→ Your goal
From the entries, return every line where the string "later" shows up.
(Entries provided)
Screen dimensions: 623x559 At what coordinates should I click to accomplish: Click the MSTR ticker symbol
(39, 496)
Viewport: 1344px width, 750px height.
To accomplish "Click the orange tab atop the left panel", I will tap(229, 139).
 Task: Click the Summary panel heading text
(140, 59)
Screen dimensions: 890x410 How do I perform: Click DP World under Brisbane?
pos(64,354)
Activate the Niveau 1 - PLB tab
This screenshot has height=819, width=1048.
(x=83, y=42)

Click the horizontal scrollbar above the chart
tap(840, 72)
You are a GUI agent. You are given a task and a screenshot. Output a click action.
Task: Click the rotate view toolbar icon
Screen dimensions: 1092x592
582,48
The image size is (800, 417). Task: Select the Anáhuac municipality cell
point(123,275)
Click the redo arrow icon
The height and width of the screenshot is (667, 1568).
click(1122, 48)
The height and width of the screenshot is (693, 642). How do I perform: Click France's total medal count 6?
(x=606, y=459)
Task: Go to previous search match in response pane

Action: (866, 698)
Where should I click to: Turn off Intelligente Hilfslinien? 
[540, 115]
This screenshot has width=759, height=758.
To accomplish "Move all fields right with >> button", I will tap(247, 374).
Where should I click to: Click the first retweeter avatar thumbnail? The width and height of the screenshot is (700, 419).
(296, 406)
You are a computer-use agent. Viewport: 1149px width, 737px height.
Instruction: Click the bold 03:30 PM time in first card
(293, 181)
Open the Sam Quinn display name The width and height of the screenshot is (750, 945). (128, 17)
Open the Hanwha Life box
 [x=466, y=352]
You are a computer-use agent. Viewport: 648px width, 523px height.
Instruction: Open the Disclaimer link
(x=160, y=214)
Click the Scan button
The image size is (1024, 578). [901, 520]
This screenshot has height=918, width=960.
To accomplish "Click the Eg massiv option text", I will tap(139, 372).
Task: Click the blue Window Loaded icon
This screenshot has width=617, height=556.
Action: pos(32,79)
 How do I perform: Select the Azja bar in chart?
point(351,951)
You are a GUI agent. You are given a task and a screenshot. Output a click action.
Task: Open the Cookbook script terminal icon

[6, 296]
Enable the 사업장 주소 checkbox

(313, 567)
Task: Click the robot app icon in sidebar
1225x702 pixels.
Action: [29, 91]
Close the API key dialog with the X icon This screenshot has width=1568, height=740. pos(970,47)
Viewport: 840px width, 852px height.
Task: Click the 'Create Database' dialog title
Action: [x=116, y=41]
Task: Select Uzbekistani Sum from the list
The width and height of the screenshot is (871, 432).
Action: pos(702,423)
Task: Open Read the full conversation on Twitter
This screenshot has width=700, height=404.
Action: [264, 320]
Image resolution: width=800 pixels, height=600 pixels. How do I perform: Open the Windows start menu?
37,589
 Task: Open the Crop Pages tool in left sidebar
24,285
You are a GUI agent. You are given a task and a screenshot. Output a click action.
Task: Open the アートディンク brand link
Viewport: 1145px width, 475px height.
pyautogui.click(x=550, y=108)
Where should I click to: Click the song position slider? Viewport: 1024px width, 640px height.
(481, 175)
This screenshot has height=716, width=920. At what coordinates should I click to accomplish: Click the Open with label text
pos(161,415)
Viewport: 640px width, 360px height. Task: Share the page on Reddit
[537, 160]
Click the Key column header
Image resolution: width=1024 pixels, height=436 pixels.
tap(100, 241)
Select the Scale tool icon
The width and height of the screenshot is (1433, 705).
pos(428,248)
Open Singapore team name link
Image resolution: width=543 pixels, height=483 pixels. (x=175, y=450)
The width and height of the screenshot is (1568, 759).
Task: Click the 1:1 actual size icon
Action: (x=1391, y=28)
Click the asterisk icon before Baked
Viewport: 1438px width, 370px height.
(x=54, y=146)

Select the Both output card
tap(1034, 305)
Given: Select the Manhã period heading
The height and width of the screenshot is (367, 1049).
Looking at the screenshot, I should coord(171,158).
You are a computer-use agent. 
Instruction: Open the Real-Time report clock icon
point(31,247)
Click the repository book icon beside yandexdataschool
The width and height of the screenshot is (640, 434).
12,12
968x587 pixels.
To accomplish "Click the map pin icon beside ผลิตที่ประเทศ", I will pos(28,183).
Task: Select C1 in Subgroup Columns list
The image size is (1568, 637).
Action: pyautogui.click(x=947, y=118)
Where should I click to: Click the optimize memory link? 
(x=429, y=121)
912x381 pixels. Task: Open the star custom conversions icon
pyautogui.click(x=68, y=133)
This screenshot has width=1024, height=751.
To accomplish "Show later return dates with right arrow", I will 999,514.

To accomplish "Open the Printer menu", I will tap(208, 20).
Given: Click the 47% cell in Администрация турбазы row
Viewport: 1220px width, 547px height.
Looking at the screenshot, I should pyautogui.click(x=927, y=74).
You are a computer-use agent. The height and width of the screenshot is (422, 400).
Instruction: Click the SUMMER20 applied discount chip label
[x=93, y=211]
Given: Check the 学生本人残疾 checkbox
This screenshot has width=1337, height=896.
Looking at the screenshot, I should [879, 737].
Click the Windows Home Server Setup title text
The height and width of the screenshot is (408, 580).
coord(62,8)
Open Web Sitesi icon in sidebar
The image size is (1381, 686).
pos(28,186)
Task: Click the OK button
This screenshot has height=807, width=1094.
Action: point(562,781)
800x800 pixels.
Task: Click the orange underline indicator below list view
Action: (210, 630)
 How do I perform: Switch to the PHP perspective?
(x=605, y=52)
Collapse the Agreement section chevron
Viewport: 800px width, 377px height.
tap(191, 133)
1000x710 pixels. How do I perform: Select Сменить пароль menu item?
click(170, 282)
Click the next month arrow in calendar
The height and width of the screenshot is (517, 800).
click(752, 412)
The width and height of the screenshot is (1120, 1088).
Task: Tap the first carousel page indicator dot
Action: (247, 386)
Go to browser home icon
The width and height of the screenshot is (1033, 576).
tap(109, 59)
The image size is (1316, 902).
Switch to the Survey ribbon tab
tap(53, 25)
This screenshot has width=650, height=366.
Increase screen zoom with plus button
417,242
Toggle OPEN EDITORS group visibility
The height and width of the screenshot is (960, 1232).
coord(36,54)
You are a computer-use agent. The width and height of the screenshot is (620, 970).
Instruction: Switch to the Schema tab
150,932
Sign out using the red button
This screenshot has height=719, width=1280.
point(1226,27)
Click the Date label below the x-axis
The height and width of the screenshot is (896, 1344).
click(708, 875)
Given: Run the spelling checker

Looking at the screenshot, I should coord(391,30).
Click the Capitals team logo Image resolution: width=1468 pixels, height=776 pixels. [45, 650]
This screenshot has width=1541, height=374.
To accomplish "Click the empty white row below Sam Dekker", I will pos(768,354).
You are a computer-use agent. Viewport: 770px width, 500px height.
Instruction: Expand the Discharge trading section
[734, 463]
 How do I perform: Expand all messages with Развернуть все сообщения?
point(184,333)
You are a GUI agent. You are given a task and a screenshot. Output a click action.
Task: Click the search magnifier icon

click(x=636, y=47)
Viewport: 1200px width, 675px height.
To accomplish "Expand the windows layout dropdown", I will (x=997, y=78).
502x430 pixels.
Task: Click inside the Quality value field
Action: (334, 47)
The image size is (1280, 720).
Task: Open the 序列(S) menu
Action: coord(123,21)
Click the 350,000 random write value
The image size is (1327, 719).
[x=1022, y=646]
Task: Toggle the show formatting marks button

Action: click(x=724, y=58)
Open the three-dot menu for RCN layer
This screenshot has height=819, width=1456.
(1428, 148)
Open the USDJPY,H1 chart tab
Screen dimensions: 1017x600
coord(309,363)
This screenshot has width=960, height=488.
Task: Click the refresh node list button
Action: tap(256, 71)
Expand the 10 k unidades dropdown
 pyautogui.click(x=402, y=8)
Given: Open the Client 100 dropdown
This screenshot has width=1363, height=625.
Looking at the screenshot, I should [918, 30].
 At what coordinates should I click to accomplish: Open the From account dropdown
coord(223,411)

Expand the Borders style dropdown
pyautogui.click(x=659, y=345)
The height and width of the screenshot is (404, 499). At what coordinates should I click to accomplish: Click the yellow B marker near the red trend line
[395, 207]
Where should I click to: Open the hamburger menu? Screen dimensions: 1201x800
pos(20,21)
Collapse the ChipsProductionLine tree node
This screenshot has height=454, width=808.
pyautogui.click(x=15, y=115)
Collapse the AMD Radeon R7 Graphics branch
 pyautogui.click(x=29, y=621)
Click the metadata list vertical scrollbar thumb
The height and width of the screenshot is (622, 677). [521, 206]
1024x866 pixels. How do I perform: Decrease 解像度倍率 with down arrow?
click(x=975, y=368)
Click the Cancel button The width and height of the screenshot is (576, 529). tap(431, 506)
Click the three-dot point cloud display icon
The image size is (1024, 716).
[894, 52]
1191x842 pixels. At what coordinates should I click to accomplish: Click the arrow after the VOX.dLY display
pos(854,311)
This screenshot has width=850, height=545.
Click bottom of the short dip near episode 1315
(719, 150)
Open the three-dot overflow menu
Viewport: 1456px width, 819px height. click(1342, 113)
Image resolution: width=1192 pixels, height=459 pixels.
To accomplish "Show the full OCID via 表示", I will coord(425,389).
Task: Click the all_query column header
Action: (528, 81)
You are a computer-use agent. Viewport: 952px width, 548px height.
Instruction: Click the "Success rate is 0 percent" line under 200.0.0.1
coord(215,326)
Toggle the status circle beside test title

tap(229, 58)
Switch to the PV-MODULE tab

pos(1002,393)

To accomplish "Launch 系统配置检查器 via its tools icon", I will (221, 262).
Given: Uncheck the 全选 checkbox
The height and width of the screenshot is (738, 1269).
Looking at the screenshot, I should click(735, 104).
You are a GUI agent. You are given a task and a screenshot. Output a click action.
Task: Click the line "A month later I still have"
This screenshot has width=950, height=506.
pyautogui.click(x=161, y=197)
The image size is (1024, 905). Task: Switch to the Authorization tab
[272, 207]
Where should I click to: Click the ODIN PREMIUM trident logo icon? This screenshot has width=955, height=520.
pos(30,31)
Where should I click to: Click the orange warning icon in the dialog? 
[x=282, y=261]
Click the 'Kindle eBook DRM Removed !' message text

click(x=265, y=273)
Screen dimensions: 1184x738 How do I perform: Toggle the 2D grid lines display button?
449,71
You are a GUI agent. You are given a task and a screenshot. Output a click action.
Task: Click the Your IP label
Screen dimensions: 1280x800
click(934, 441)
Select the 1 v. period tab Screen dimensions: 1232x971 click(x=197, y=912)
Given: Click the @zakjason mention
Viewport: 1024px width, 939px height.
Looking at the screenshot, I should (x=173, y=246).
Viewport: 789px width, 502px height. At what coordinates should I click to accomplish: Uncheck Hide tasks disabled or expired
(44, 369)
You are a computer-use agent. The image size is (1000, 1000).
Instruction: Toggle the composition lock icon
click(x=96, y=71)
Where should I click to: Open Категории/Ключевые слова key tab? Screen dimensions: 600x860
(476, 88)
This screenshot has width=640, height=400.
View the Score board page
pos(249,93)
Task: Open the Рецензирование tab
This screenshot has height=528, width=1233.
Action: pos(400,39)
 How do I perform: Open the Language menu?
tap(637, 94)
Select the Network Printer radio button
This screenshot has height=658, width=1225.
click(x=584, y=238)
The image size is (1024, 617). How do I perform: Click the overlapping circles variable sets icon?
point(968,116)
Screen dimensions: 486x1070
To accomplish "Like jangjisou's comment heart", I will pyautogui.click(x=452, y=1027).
(End Entries provided)
→ Response to this task
To accomplish "Show later return dates with right arrow", I will 999,514.
Task: Click the line "A month later I still have"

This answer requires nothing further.